:: TASK TO CARRY OUT ::
All records need to be reproduced exactly. Keep every word as it is.

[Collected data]
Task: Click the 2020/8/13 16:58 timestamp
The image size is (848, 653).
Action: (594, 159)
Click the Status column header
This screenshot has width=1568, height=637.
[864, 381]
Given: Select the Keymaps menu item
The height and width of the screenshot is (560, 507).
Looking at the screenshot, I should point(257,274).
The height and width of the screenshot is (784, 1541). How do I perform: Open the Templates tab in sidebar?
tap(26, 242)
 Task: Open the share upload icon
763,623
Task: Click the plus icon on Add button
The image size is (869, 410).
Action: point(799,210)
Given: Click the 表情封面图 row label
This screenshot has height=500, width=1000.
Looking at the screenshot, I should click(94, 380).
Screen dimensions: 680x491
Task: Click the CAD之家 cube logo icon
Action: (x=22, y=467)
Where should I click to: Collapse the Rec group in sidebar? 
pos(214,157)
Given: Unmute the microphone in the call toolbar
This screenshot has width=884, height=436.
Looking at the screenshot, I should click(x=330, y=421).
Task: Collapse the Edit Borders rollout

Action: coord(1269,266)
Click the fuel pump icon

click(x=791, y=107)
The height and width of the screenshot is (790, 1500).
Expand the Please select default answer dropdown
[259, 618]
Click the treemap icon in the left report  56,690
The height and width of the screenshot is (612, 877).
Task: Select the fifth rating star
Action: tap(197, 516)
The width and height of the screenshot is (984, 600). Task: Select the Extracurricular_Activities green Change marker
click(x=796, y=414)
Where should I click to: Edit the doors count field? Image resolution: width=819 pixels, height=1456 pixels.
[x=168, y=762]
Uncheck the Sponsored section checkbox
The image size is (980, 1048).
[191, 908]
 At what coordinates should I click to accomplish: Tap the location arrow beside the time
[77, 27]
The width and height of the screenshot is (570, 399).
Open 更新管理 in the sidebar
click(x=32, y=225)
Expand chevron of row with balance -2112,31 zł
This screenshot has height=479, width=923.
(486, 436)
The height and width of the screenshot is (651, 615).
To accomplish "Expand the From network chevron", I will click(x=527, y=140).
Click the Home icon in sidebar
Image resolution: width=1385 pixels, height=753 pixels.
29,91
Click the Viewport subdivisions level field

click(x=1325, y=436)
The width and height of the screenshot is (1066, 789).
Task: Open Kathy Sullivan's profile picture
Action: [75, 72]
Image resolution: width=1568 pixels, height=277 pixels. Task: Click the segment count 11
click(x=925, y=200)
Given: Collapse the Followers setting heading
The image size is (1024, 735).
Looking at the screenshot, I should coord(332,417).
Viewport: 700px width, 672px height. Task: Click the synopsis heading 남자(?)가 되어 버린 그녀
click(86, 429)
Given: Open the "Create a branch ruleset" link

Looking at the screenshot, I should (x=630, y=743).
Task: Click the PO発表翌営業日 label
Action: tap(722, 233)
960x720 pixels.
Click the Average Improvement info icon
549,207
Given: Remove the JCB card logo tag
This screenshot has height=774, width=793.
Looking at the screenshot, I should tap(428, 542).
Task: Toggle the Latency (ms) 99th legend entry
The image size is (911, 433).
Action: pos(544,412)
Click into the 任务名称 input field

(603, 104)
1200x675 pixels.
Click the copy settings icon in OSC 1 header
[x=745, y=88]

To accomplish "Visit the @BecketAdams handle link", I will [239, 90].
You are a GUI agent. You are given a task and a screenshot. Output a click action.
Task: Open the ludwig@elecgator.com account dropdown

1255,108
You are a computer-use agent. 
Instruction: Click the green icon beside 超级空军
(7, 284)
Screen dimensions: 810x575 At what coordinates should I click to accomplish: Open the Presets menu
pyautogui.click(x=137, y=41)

:: WORKED SOLUTION ::
Task: Click the 2020/8/13 16:58 timestamp
The image size is (848, 653).
Action: (594, 159)
Click the Status column header
This screenshot has width=1568, height=637.
[864, 381]
Given: Select the Keymaps menu item
The height and width of the screenshot is (560, 507).
Looking at the screenshot, I should point(257,274).
The height and width of the screenshot is (784, 1541). How do I perform: Open the Templates tab in sidebar?
tap(26, 242)
 Task: Open the share upload icon
763,623
Task: Click the plus icon on Add button
The image size is (869, 410).
Action: point(799,210)
Given: Click the 表情封面图 row label
This screenshot has height=500, width=1000.
Looking at the screenshot, I should click(94, 380).
Screen dimensions: 680x491
Task: Click the CAD之家 cube logo icon
Action: (x=22, y=467)
Where should I click to: Collapse the Rec group in sidebar? 
pos(214,157)
Given: Unmute the microphone in the call toolbar
This screenshot has width=884, height=436.
Looking at the screenshot, I should click(x=330, y=421).
Task: Collapse the Edit Borders rollout

Action: coord(1269,266)
Click the fuel pump icon

click(x=791, y=107)
The height and width of the screenshot is (790, 1500).
Expand the Please select default answer dropdown
[259, 618]
Click the treemap icon in the left report  56,690
The height and width of the screenshot is (612, 877).
Task: Select the fifth rating star
Action: tap(197, 516)
The width and height of the screenshot is (984, 600). Task: Select the Extracurricular_Activities green Change marker
click(x=796, y=414)
Where should I click to: Edit the doors count field? Image resolution: width=819 pixels, height=1456 pixels.
[x=168, y=762]
Uncheck the Sponsored section checkbox
The image size is (980, 1048).
[191, 908]
 At what coordinates should I click to accomplish: Tap the location arrow beside the time
[77, 27]
The width and height of the screenshot is (570, 399).
Open 更新管理 in the sidebar
click(x=32, y=225)
Expand chevron of row with balance -2112,31 zł
This screenshot has height=479, width=923.
(486, 436)
The height and width of the screenshot is (651, 615).
To accomplish "Expand the From network chevron", I will click(x=527, y=140).
Click the Home icon in sidebar
Image resolution: width=1385 pixels, height=753 pixels.
29,91
Click the Viewport subdivisions level field

click(x=1325, y=436)
The width and height of the screenshot is (1066, 789).
Task: Open Kathy Sullivan's profile picture
Action: [75, 72]
Image resolution: width=1568 pixels, height=277 pixels. Task: Click the segment count 11
click(x=925, y=200)
Given: Collapse the Followers setting heading
The image size is (1024, 735).
Looking at the screenshot, I should coord(332,417).
Viewport: 700px width, 672px height. Task: Click the synopsis heading 남자(?)가 되어 버린 그녀
click(86, 429)
Given: Open the "Create a branch ruleset" link

Looking at the screenshot, I should (x=630, y=743).
Task: Click the PO発表翌営業日 label
Action: tap(722, 233)
960x720 pixels.
Click the Average Improvement info icon
549,207
Given: Remove the JCB card logo tag
This screenshot has height=774, width=793.
Looking at the screenshot, I should tap(428, 542).
Task: Toggle the Latency (ms) 99th legend entry
The image size is (911, 433).
Action: pos(544,412)
Click into the 任务名称 input field

(603, 104)
1200x675 pixels.
Click the copy settings icon in OSC 1 header
[x=745, y=88]

To accomplish "Visit the @BecketAdams handle link", I will [239, 90].
You are a GUI agent. You are given a task and a screenshot. Output a click action.
Task: Open the ludwig@elecgator.com account dropdown

1255,108
You are a computer-use agent. 
Instruction: Click the green icon beside 超级空军
(7, 284)
Screen dimensions: 810x575 At what coordinates should I click to accomplish: Open the Presets menu
pyautogui.click(x=137, y=41)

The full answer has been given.